Barcelone continue d’intéresser les investisseurs et les grands groupes. Dernièrement, la filiale Alexion d’AstraZeneca, dont le nom a gagné en popularité depuis la pandémie de Covid-19, a annoncé un investissement de 800 millions d’euros dans un « hub » de recherche dans la cité comtale. Son objectif ? Devenir la référence européenne du secteur pharmaceutique. « Barcelone est l’une des villes les plus attrayantes avec les meilleurs pôles de recherche », confirmait dans une interview Caroline Lambert, professionnelle française du secteur pharmaceutique et médicale.
Ses innovations médicales
Parler d’innovation à Barcelone sans évoquer la médecine ? Impensable. Les activités scientifiques font monter le pourcentage de l’activité économique du secteur tertiaire à 11 % dans la cité comtale. Elle est, de fait, à la pointe. Encore récemment, fin février, les chirurgiens de l’hôpital Vall d’Hebron ont réalisé une prouesse : la première transplantation pulmonaire au monde réalisée avec un robot. Cette dernière a démontré qu’il était possible d’enlever un organe malade et d’en introduire un second avec une incision de 8 centimètres seulement. Quelques mois plus tôt, Barcelone intégrait le Top des 200 meilleures innovations de l’année du Time Magazine, concernant le cancer du sein.
En bref, la cité catalane se place parmi les 10 meilleurs centres de développement clinique en Europe, et les 20 premiers au monde. Une expertise qui s’explique notamment par « la convergence de l’industrie pharmaceutique, technologique, des centres d’innovation avec les hôpitaux », selon le directeur du centre d’innovation de l’Hospital del Mar, Jordi Martínez. Mais aussi la multiplicité des pôles de recherche, des centres hospitaliers jusqu’aux universités. « Barcelone est l’une des meilleures pour étudier la médecine », affirme le médecin de profession.
Ses universités
« Il y a un système éducatif avec des écoles de commerce importantes dans la zone de Barcelone », renchérit Oriol Amat, professeur en Économie à la Pompeu Fabra. Se former à Barcelone attire les étudiants du monde entier, et contribue à hauteur de 14 % de l’activité tertiaire barcelonaise. La capitale catalane possède au total 25 écoles supérieures, dont huit universités publiques. Et trois d’entre elles figurent parmi les meilleures du pays, selon un classement de Times Higher Education.

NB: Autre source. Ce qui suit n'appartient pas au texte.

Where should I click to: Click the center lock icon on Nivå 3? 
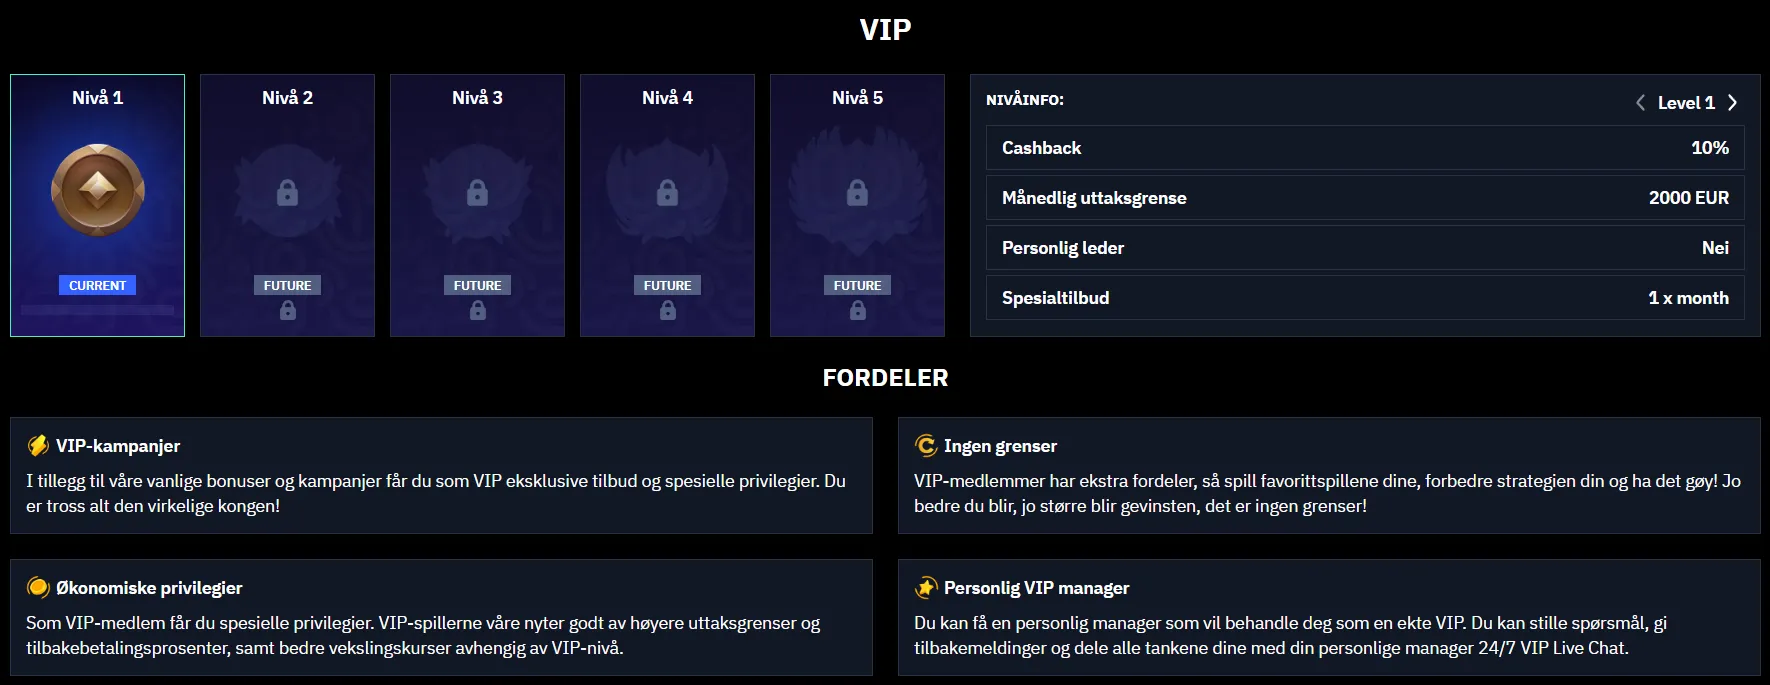click(x=477, y=192)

On retrouve alors celle de Pompeu Fabra, reconnue pour sa biomédecine, entre autres, la Universitat Autònoma de Barcelona (UAB) pour ses sciences sociales et la santé, ou encore l’Université de Barcelone. Le campus Politechnique fait aussi partie des plus reconnus.

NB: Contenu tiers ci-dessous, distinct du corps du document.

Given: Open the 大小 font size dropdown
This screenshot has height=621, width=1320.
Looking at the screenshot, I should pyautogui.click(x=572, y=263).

Mais c’est encore sans compter les quelque 19 écoles privées. Chaque année, plusieurs étudiants français, par exemple, traversent la frontière pour se former en kinésithérapie à Sant Cugat del Vallès, dans la banlieue proche de Barcelone. Et en fin de compte, « beaucoup de personnes parlent français, ils ont un bon niveau d’anglais. Ça crée une main d’œuvre de qualité », conclut le chercheur en Économie, Oriol Amat.
Son commerce et son marché immobilier
Outre le tourisme, parmi les 74 % de l’économie générée par les services, ce sont les commerces qui arrivent en tête. Ils se dotent d’un taux de 19 %, suivi par l’argent produit par les administrations, les scientifiques, puis l’immobilier à hauteur de 9%. L’information, les communications, les activités culturelles et financières terminent en bas de l’échelle. Autant de domaines, donc, sur lesquels Barcelone peut compter. Auprès des locaux, et non des touristes cette fois-ci.